We lost our cat several years back from old age. Chloe was 17. When she adopted us, we took her in to the vet to find out more about her, thinking we would hear that she was a kitten that was about five months old. Turns out she was three and at a whopping six pounds, wasn’t going to get much bigger. We had a loaf of whole grain bread in our fridge that weighed more than she did.
All pets have something unique about them. When I was teaching middle school and the classroom discussion wound its way off course with pet stories, I knew what my students were doing. They were doing what Congress is a master at, which is filibustering, except in this case the subject usually turned to my student’s pet hamsters, snakes, Gila monsters, and cocker doodle-doos (not a rooster).
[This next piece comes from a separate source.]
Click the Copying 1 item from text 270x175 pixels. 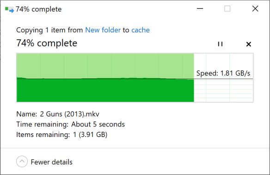pyautogui.click(x=49, y=30)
And somewhere in the mix of those stories there was always a Chloe story.
As my garden tries to crash land here at home after signaling Spring for over two months now, I sometimes wish our kitty was still here. She followed me around my garden while I worked, and because I enter a Zen-zone out there in horticultural bliss, Chloe scared me out of my overalls by tenderly rubbing up against my leg when I least expected it. Try to explain to a paramedic that a furball caused your heart palpitations.
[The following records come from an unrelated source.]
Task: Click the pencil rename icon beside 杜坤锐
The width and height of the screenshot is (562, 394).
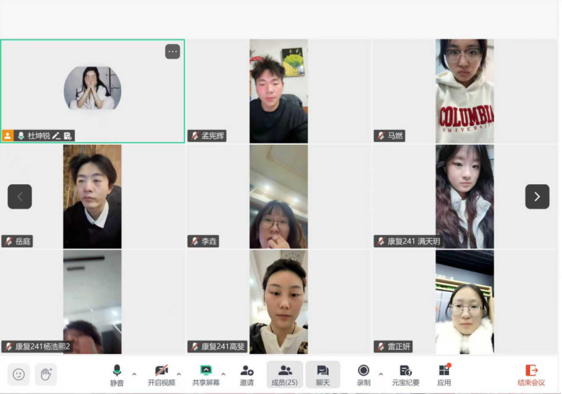Action: (x=57, y=136)
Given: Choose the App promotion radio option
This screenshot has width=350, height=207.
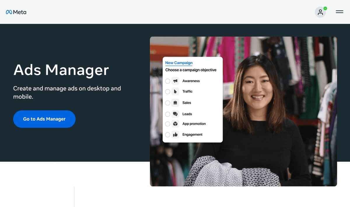Looking at the screenshot, I should point(167,124).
To be honest, I never had a burning desire for a cat. I’ve always been more of a dog person, because honestly, dogs act more like us. They drool, they follow other humans around, and they hang their heads out of moving cars. I gave my daughter strict instructions to leave “that animal” alone, thinking it would eventually wander off. What I didn’t know was that Emily had already named her, sang lullabies to her, and supplied her with a steady ration of leftovers. The cat and Emily won of course, leading shortly thereafter to a pricey vet bill, an array of cat toys, and a weight activated bed that warmed to a comfortable 101 degrees when Chloe stepped in for a nap. Not a bad life for a drop-by cat, but a life I began to think needed some tweaking if she was going to earn her keep around our house.
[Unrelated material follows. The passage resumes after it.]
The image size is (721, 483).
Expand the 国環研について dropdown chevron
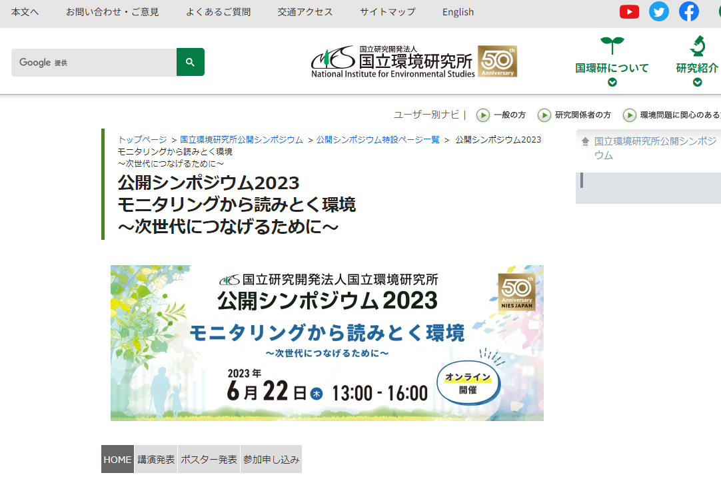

So, I taught her a couple of tricks. At least they looked like that to the casual observer. What I really did was read a book on cats and then adjusted my commands to the stuff cats do anyway. Those things for our cat would be, in order of importance, sleeping, watching things move and eating fried chicken.
Fried chicken? Yep, Chloe love the Colonel. After watching her devour a piece of fried chicken like a mountain lion, I began to wonder if I could teach her how to sit on command with a little operant conditioning. At first, the idea seemed ludicrous given our cat’s air of self-importance, but over the course of a week I began to see some evidence of progress. A week later, fried chicken in hand, my authoritative “SIT!” resulted in our cat promptly plopping down like a boss. No one could believe it, but there it was, a performing circus cat right in our kitchen.
My next cat trick really had more to do with trust than a trick. It involved a cat’s desire to nap about 23 hours a day, so that when I found her in deep REM’s I quietly slid both my hands under her little tummy and air lifted her to another location. It was kind of like time travel only in our house. Chloe just yawned, looked around once to get her bearings, and accepted the fire mantel as the natural place to resume sleeping.
After suffering through commands to sit and random relocation, I gave our Chloe a bit of down time by setting her up with a YouTube movie of birds coming and going at a bird feeder. Movement, as it turns out, is a primordial aphrodisiac to a feline, so it wasn’t long before Chloe was addicted to the iPod and regularly assuming an attack pose in front of her favorite bird video, ready to pounce. Like all good parents, we had to limit little Chloe’s TV time, so we put a cap on everything but starlings and pigeons. Her response went from quiet maiows to outright howls, but I just told her to sit, and that took care of it.
If Spring ever gets here, they’ll be a day when my trowel will be working through the soil and my flats of zinnias will be spread out under the maple, waiting for their new home. Something will come over me, a ray of sun or maybe the sight of geese flying up to the nearby park, but it might be the silent nudge, a swooshing tail of a cat adopting me as family.